Power9 System Firmware
Applies
to: 9040-MR9
This document provides information about the installation of
Licensed
Machine or Licensed Internal Code, which is sometimes referred to
generically
as microcode or firmware.
Contents
1.0
Systems Affected
This
package provides firmware for Power
Systems E950 (9040-MR9) servers
only.
The firmware level in this package is:
1.1 Minimum HMC Code Level
This section is intended to describe the "Minimum HMC Code Level"
required by the System Firmware to complete the firmware installation
process. When installing the System Firmware, the HMC level must be
equal to or higher than the "Minimum HMC Code Level" before starting
the system firmware update. If the HMC managing the server
targeted for the System Firmware update is running a code level lower
than the "Minimum HMC
Code Level" the firmware update will not proceed.
The
Minimum HMC Code levels for this firmware for HMC x86, ppc64
or ppc64le are listed below.
x86 - This term is used to reference the
legacy HMC
that runs on x86/Intel/AMD hardware for the Virtual HMC that can run on
the Intel
hypervisors (KVM, XEN, VMWare ESXi).
- The
Minimum HMC Code level for this firmware is: HMC V9R2M950
(PTF MH01869).
Note: The 7042-CR9 is the ONLY
Machine Type HMC appliances for x86 supported for the
Minimum HMC level.
- Although the Minimum HMC Code level for this firmware is listed
above, V9R2, HMC V9R2M951.2 (PTF
MH01892) or
higher is recommended to avoid an issue that can cause the HMC to lose
connections to all servers for a brief time with service events
E2FF1409 and E23D040A being reported. This will cause all running
server tasks such as server firmware upgrade to fail.
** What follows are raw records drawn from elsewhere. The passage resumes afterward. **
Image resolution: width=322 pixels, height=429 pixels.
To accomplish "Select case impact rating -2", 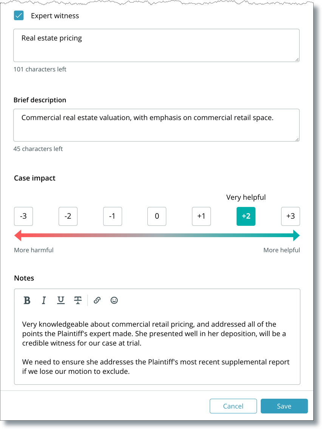I will coord(68,216).
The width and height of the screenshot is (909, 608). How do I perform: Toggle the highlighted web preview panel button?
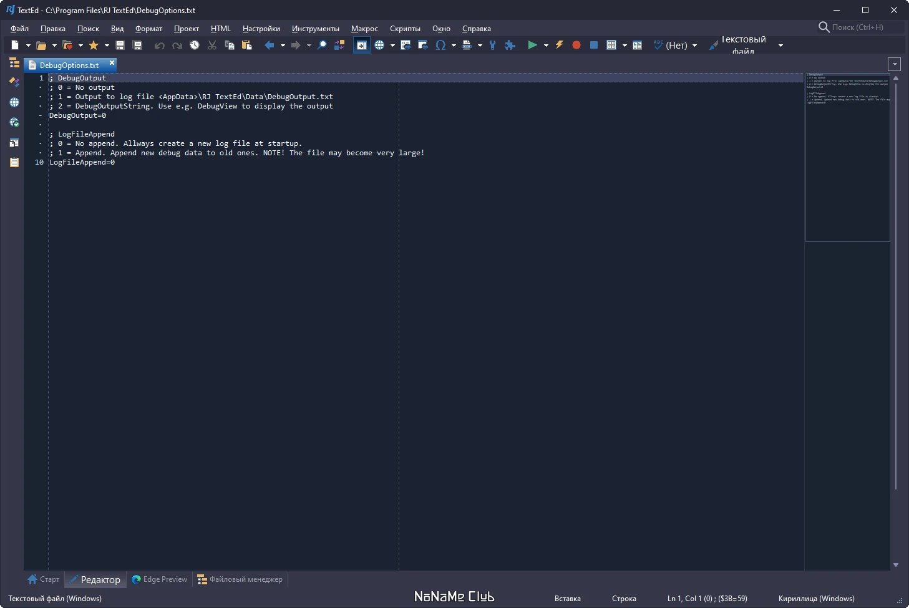coord(361,45)
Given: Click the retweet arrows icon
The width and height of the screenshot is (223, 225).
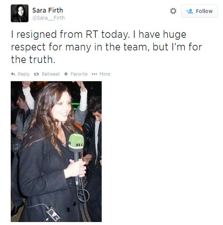Looking at the screenshot, I should pyautogui.click(x=36, y=74).
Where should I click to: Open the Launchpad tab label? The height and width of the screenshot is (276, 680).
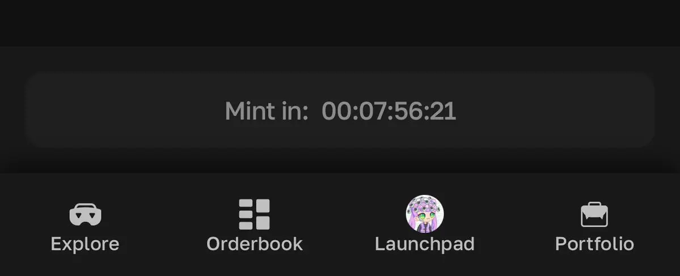pyautogui.click(x=425, y=244)
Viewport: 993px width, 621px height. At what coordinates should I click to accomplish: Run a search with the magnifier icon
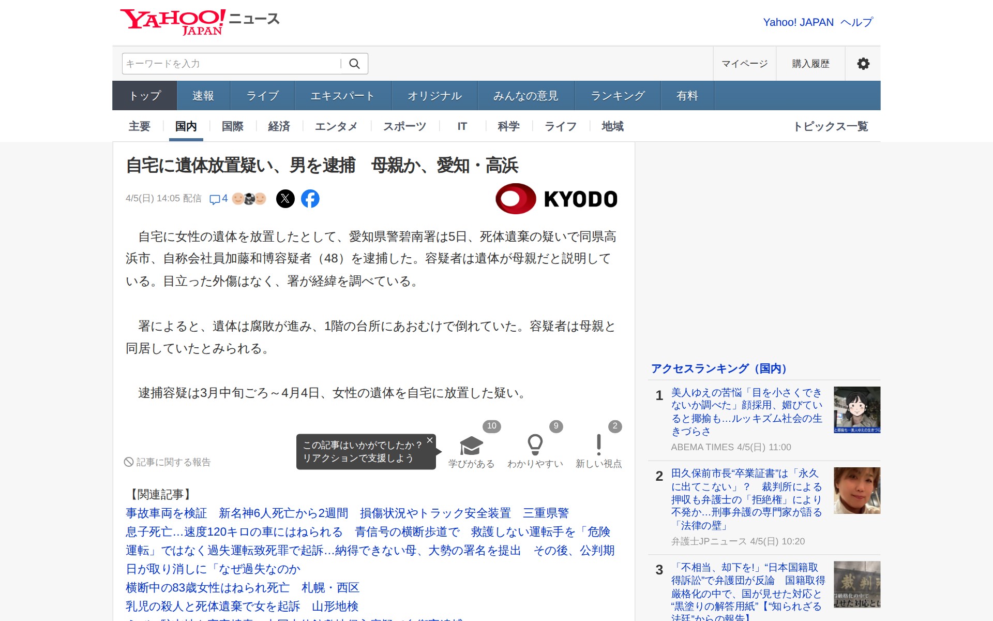[x=355, y=63]
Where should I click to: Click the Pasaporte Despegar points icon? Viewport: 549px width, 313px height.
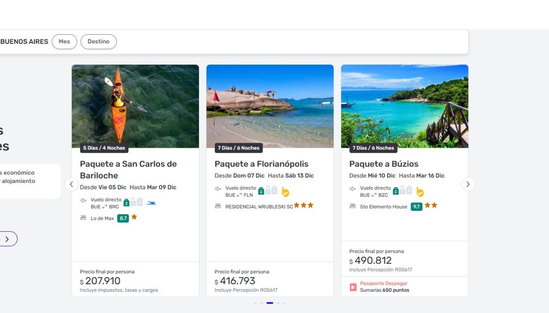[353, 287]
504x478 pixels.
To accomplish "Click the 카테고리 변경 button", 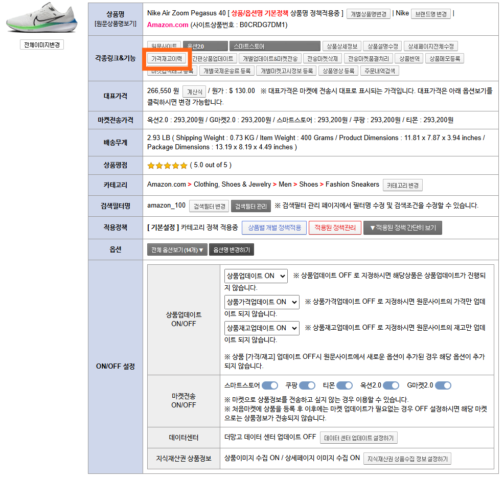I will point(403,185).
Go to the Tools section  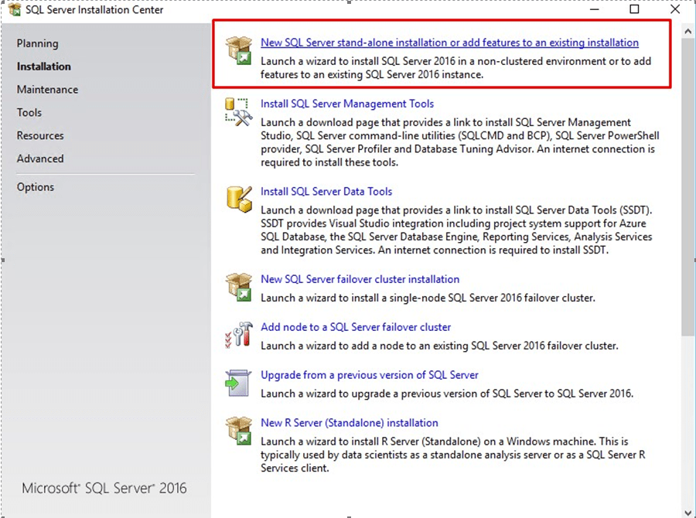(x=29, y=113)
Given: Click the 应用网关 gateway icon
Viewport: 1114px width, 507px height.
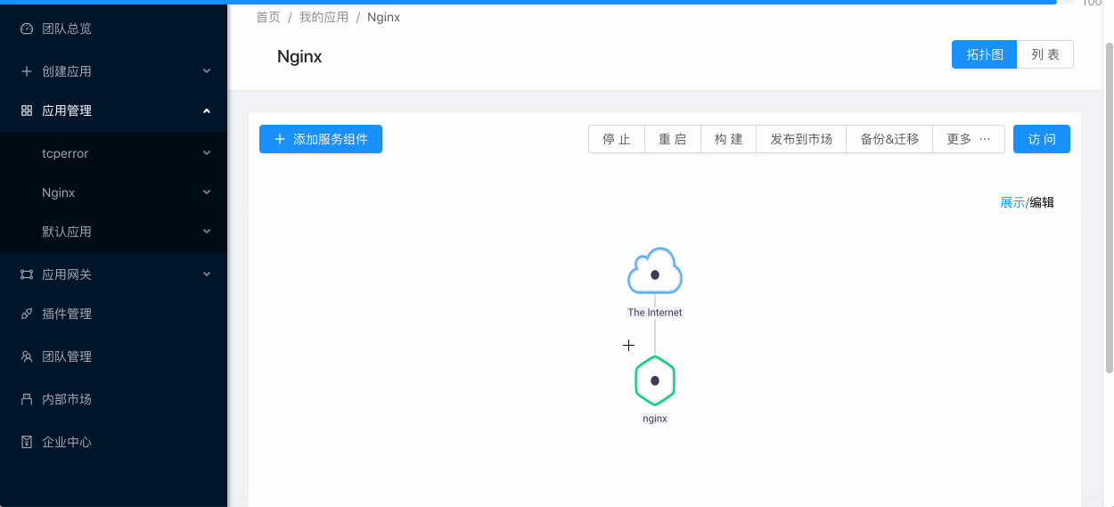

ppc64 or ppc64le - describes the Linux code that is compiled to
run on Power-based servers or LPARS (Logical Partitions)
- The
Minimum HMC Code level for this firmware is: HMC V9R2M950 (PTF
MH01870).
- Although the Minimum HMC Code level for this firmware is listed
above, V9R2, HMC V9R2M951.2 (PTF MH01893) or
higher is recommended to avoid an issue that can cause the HMC to lose
connections to all servers for a brief time with service events
E2FF1409 and E23D040A being reported. This will cause all running
server tasks such as server firmware upgrade to fail.
The
Minimum HMC level supports the following HMC models:
x86 - KVM, XEN, VMWare ESXi (6.0/6.5)
ppc64le - 7063-CR1,vHMC on PowerVM (POWER8 and POWER9 systems
For
information
concerning HMC
releases and the latest PTFs,
go
to the following URL to access Fix Central:
http://www-933.ibm.com/support/fixcentral/
For specific fix level
information on key components of IBM
Power Systems running the AIX, IBM i and Linux operating systems, we
suggest using the Fix Level Recommendation Tool (FLRT):
http://www14.software.ibm.com/webapp/set2/flrt/home
NOTES:
-You must be logged in as hscroot in order for the
firmware
installation to complete correctly.
- Systems Director Management Console (SDMC) does not support this
System Firmware level
2.0 Important
Information
Concurrent firmware update of certain
SR-IOV adapters needs AIX/VIOS fix
If the adapter firmware level in this service pack is
concurrently applied, AIX and VIOS VFs may become failed. To prevent
the VF failure, the VIOS and AIX partitions must have the fix for
IJ44288 (or a sibling APAR) applied prior to concurrently updating
SR-IOV adapter firmware. AIX/VIOS SPs Spring 2023 will ship this
fix. Until then, interim fixes (ifixes) are available from https://aix.software.ibm.com/aix/efixes/ij44288/
or by calling IBM support if an ifix is required for a different level.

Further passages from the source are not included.